(Target position records)
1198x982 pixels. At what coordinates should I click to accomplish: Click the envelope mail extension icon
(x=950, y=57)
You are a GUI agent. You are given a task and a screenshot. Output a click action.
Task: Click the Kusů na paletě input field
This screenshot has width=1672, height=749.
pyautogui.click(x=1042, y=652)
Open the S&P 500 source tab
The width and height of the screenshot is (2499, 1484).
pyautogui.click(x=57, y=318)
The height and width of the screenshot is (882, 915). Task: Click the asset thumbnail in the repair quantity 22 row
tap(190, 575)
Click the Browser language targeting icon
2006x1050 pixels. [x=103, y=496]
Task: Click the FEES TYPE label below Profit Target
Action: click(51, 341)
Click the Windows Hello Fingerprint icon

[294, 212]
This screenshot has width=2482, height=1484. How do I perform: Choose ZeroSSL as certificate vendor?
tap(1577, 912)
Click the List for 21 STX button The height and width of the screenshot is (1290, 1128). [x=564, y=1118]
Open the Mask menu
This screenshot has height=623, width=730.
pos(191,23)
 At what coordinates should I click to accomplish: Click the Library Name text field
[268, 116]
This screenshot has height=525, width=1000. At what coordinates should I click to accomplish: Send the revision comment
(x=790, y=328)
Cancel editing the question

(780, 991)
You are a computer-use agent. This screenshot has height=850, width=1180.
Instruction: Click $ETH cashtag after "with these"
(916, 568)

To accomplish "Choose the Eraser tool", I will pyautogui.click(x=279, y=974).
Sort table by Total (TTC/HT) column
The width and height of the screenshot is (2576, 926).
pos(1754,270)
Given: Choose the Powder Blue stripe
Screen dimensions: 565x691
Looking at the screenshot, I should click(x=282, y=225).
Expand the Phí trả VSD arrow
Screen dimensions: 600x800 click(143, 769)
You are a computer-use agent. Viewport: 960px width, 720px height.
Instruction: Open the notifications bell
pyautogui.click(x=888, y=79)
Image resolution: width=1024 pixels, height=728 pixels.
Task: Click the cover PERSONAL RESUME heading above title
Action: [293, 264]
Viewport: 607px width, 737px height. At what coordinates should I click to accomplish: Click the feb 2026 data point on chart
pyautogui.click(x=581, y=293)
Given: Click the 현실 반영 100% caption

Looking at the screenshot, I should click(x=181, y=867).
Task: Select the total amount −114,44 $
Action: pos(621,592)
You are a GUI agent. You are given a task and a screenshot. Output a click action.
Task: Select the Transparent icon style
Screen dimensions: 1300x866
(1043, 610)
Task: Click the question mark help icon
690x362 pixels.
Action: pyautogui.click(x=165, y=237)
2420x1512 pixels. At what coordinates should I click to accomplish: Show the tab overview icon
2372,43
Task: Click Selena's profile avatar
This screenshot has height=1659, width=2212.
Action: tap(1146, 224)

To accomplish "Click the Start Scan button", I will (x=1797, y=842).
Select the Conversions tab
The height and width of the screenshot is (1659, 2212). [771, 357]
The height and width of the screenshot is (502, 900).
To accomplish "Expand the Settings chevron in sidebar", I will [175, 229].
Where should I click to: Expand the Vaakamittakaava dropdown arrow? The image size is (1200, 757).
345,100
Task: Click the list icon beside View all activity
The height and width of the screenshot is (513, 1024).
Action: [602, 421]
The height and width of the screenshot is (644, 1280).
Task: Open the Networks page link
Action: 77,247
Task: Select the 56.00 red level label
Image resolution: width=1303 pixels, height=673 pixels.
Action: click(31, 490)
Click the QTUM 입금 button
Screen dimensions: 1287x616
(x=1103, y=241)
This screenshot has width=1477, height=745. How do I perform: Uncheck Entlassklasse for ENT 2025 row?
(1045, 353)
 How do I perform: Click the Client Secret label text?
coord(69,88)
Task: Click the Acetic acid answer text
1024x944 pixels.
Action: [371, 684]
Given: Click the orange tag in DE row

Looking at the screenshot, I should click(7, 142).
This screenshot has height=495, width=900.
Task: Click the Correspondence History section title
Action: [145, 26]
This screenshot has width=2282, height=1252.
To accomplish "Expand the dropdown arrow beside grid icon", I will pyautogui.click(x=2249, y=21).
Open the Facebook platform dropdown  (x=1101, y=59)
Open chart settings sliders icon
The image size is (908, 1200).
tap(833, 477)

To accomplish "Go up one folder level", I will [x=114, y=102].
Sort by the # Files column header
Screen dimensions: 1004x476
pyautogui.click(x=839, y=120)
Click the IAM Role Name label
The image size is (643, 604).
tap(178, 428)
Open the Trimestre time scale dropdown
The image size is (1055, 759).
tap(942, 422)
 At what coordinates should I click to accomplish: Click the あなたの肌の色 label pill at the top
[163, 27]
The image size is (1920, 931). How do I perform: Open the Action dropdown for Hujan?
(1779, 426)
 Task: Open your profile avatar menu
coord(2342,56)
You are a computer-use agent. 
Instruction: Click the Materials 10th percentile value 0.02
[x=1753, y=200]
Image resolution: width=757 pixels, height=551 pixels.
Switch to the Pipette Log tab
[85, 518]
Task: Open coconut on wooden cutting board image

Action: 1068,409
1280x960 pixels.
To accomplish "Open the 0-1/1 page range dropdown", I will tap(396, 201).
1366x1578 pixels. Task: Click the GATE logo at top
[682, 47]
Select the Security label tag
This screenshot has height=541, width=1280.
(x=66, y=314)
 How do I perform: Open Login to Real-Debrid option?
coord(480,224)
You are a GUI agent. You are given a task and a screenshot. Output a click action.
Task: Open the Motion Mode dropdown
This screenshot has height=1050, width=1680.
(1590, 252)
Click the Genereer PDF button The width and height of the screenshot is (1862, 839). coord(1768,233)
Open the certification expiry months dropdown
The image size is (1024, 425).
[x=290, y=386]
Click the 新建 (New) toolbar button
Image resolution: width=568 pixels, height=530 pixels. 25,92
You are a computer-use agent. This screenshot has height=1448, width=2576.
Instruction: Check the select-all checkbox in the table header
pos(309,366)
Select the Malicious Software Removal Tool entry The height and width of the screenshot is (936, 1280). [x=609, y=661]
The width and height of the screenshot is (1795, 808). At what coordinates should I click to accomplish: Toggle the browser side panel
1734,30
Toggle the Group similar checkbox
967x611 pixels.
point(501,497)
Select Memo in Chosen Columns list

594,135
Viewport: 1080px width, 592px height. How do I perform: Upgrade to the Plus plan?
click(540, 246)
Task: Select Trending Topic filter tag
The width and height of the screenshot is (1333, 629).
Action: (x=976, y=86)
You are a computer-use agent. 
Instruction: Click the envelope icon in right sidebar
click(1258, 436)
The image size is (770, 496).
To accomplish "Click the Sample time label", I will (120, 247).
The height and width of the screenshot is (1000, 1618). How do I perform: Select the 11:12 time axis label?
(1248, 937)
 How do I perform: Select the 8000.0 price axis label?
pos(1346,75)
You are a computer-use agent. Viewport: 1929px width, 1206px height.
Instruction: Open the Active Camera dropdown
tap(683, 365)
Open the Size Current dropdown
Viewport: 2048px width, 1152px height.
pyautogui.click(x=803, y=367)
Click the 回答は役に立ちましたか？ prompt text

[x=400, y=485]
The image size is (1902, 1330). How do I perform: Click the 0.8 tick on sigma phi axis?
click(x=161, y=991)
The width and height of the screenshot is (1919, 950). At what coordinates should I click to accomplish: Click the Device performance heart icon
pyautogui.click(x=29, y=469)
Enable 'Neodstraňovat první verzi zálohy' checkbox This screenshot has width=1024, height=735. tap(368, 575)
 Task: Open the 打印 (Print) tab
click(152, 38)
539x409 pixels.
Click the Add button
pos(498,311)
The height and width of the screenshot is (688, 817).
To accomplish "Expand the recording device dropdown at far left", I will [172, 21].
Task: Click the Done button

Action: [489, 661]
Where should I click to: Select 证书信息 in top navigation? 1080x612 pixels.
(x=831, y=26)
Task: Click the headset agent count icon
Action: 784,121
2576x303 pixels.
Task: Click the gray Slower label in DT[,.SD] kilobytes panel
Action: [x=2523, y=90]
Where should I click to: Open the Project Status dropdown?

- _Given task_
Rewrite the part of the items from the start through the line containing "pyautogui.click(x=57, y=318)", replacing "screenshot" with "screen capture" and leaving everything else unchanged.

- _Worked solution_
1198x982 pixels. At what coordinates should I click to accomplish: Click the envelope mail extension icon
(x=950, y=57)
You are a GUI agent. You are given a task and a screen capture. Output a click action.
Task: Click the Kusů na paletě input field
This screen capture has width=1672, height=749.
pyautogui.click(x=1042, y=652)
Open the S&P 500 source tab
The width and height of the screen capture is (2499, 1484).
pyautogui.click(x=57, y=318)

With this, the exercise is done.